======== SOURCE DATA ========

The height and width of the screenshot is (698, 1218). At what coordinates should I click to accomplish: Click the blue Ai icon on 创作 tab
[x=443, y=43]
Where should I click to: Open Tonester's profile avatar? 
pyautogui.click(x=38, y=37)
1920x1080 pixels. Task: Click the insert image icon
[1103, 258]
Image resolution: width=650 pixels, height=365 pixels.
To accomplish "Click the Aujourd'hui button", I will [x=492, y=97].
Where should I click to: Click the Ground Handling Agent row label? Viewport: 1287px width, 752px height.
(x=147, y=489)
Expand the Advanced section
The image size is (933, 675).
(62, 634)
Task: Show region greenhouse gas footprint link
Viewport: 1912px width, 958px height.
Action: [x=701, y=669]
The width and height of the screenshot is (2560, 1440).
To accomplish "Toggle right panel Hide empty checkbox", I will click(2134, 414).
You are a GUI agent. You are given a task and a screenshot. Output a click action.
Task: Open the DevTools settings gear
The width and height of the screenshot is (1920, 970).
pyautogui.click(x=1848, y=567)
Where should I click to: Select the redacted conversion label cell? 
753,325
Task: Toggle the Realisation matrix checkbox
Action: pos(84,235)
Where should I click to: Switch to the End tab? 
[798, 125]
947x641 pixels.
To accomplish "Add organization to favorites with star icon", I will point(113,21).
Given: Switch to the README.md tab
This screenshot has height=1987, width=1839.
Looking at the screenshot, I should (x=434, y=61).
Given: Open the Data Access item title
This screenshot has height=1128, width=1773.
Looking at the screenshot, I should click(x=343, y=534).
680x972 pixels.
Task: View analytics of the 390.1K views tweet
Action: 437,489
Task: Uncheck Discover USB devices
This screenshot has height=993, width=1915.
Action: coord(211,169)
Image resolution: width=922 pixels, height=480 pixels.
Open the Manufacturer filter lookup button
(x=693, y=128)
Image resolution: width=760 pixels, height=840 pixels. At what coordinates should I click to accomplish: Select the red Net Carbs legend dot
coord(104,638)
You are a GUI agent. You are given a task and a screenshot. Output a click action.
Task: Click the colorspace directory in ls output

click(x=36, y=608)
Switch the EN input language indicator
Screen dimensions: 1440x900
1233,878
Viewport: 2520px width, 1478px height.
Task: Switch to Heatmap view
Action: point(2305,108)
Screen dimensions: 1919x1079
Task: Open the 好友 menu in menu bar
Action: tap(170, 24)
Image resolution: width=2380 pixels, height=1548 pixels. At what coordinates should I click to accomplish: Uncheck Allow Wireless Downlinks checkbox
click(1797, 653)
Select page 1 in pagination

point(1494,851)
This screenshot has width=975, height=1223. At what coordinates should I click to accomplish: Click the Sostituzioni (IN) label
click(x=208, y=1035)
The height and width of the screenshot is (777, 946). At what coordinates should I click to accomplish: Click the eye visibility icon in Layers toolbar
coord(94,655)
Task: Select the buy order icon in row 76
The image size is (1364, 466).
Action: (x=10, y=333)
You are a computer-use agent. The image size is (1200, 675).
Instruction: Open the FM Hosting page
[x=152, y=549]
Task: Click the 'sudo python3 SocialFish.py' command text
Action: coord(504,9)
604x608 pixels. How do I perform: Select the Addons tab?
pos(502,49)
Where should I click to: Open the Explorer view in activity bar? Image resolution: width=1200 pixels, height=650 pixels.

========

## [TASK DIRECTIONS]
Count how many lines of the listing above contain the string "Switch", with case counting, and give only that number.

## [WRITTEN SOLUTION]
4